→ **AIM OF THE EXERCISE**
Transcribe the records below word for word, beginning with the first line and stopping after the line that contains "Screen dimensions: 1304x814"; pictures are not part of the copy.

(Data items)
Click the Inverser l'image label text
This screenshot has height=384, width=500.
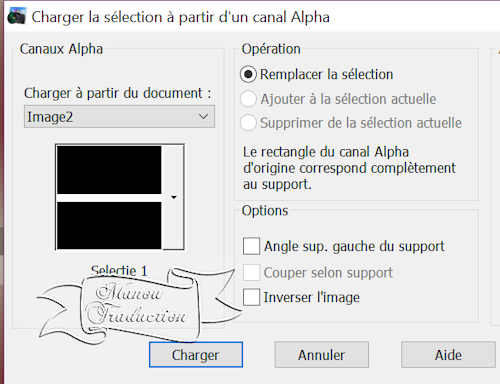tap(312, 297)
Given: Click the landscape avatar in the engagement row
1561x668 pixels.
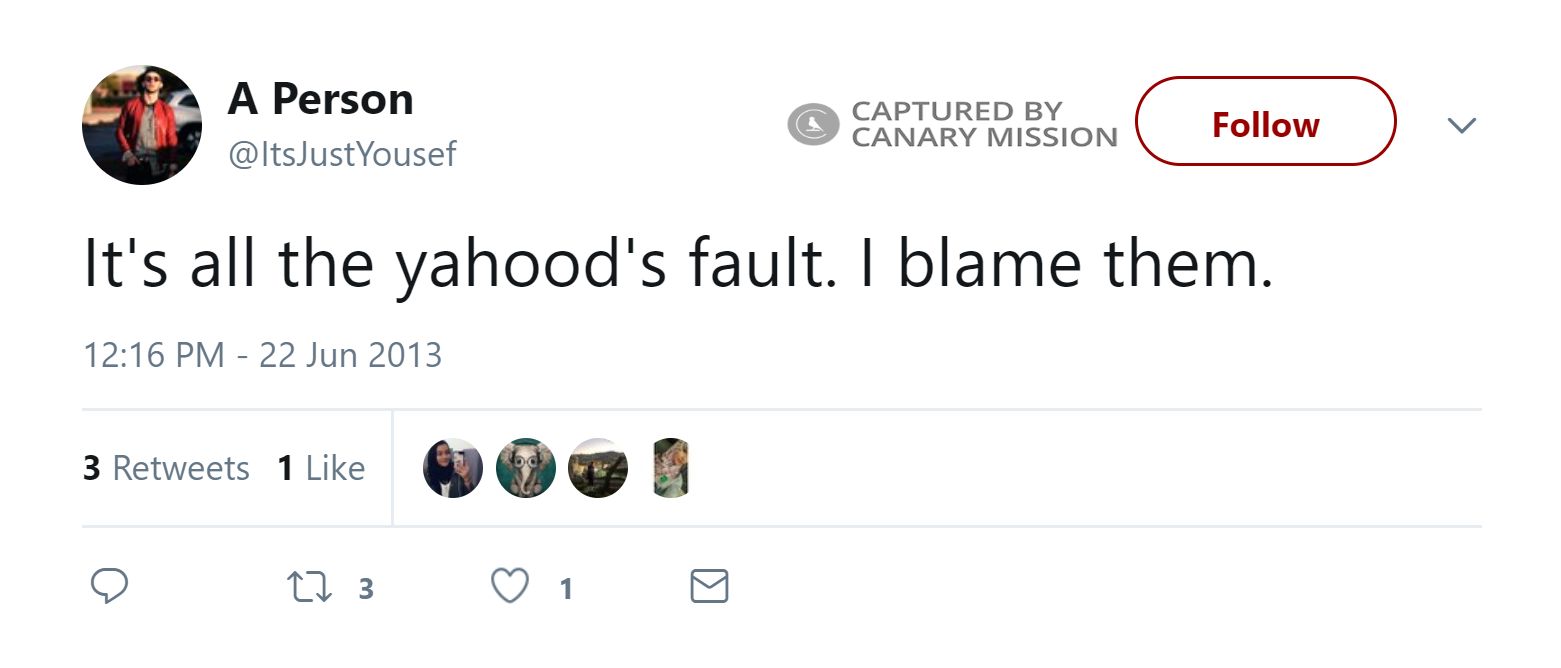Looking at the screenshot, I should 598,468.
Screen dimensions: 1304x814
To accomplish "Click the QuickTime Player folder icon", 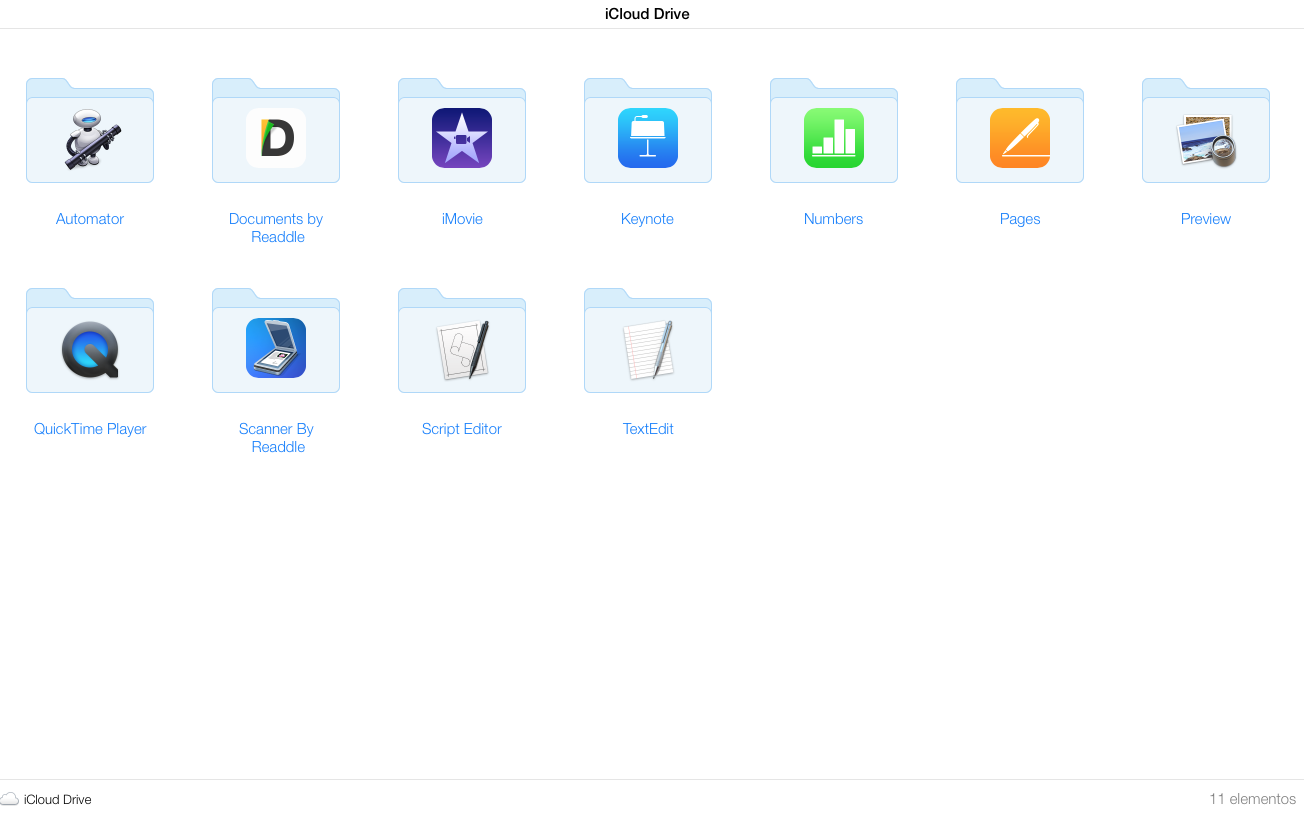I will 90,347.
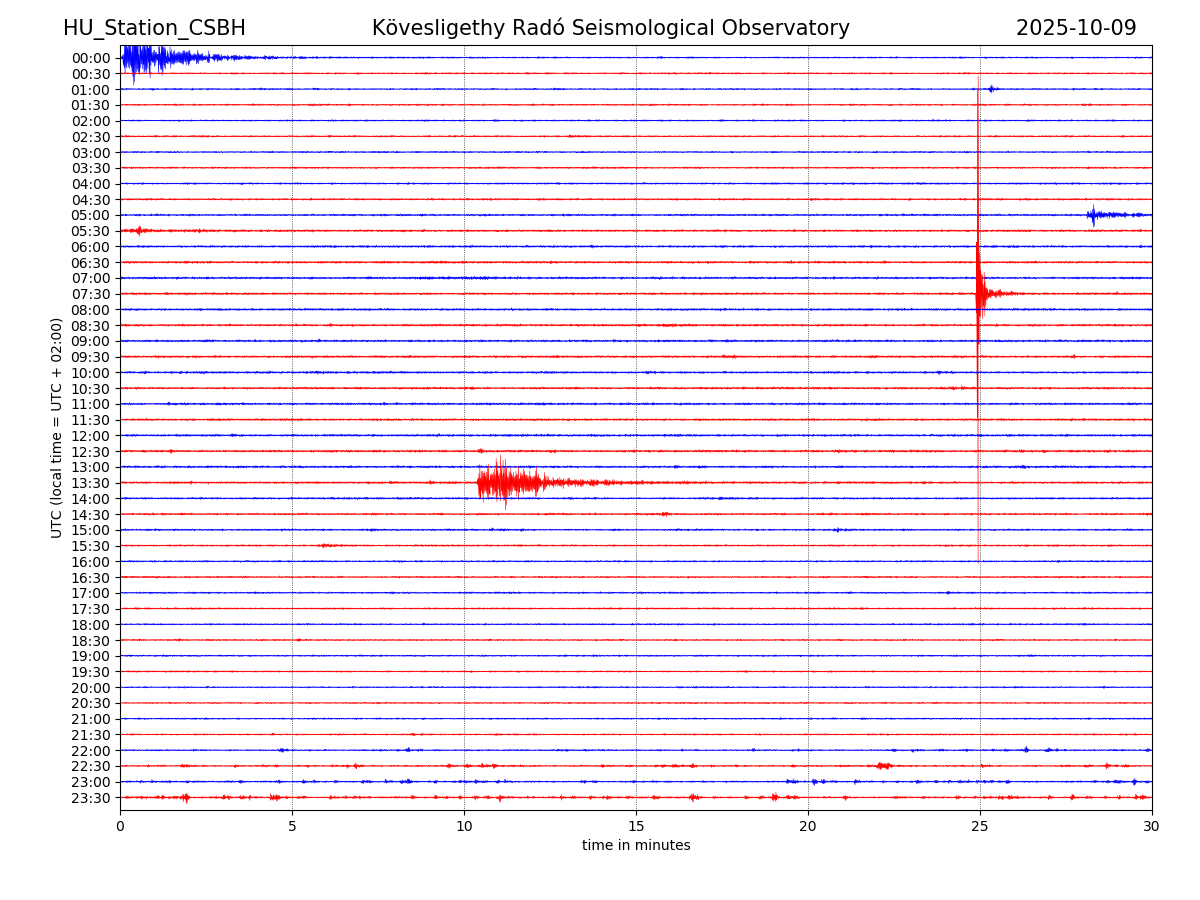
Task: Select the 00:00 time label on the y-axis
Action: click(91, 58)

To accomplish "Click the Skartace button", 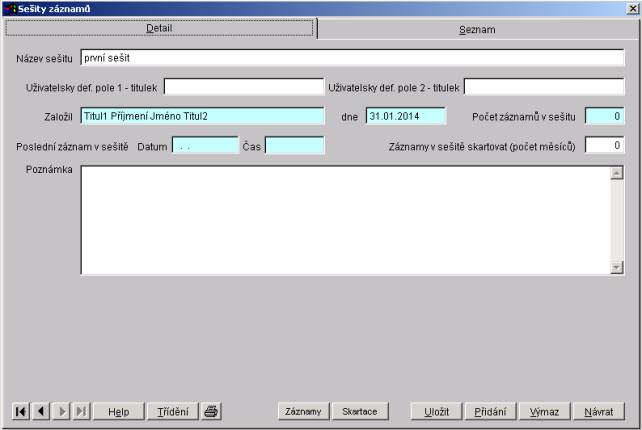I will pos(359,411).
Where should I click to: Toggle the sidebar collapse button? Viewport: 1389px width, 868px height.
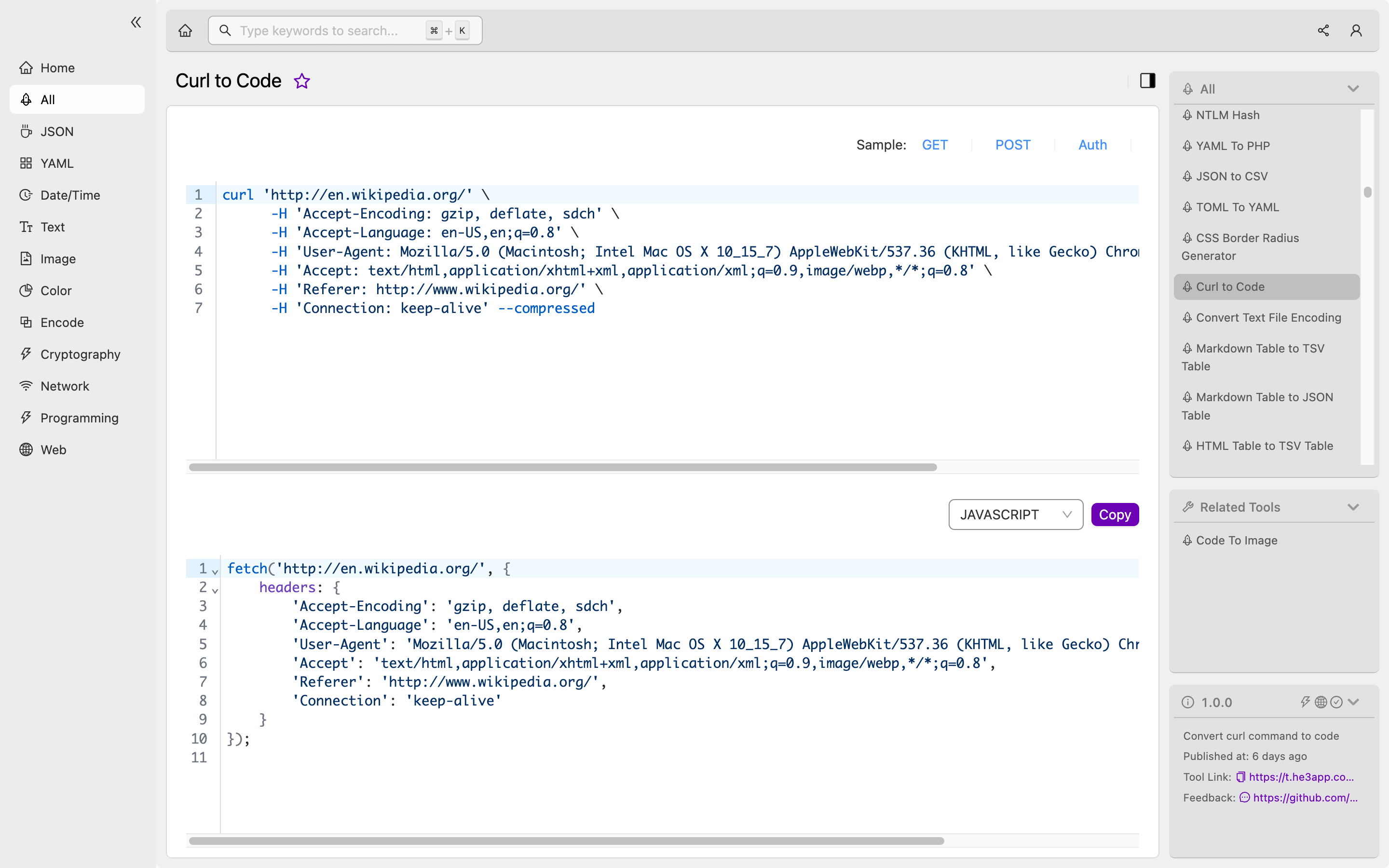click(136, 22)
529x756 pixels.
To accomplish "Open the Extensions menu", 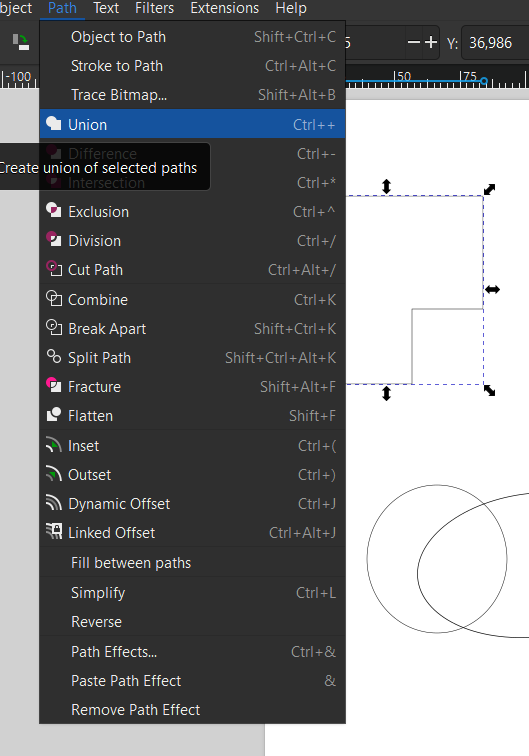I will click(x=225, y=8).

→ **ANSWER BOX**
Click the Inverser l'image label text
This screenshot has height=384, width=500.
tap(312, 297)
Given: Click the landscape avatar in the engagement row
1561x668 pixels.
Looking at the screenshot, I should 598,468.
Screen dimensions: 1304x814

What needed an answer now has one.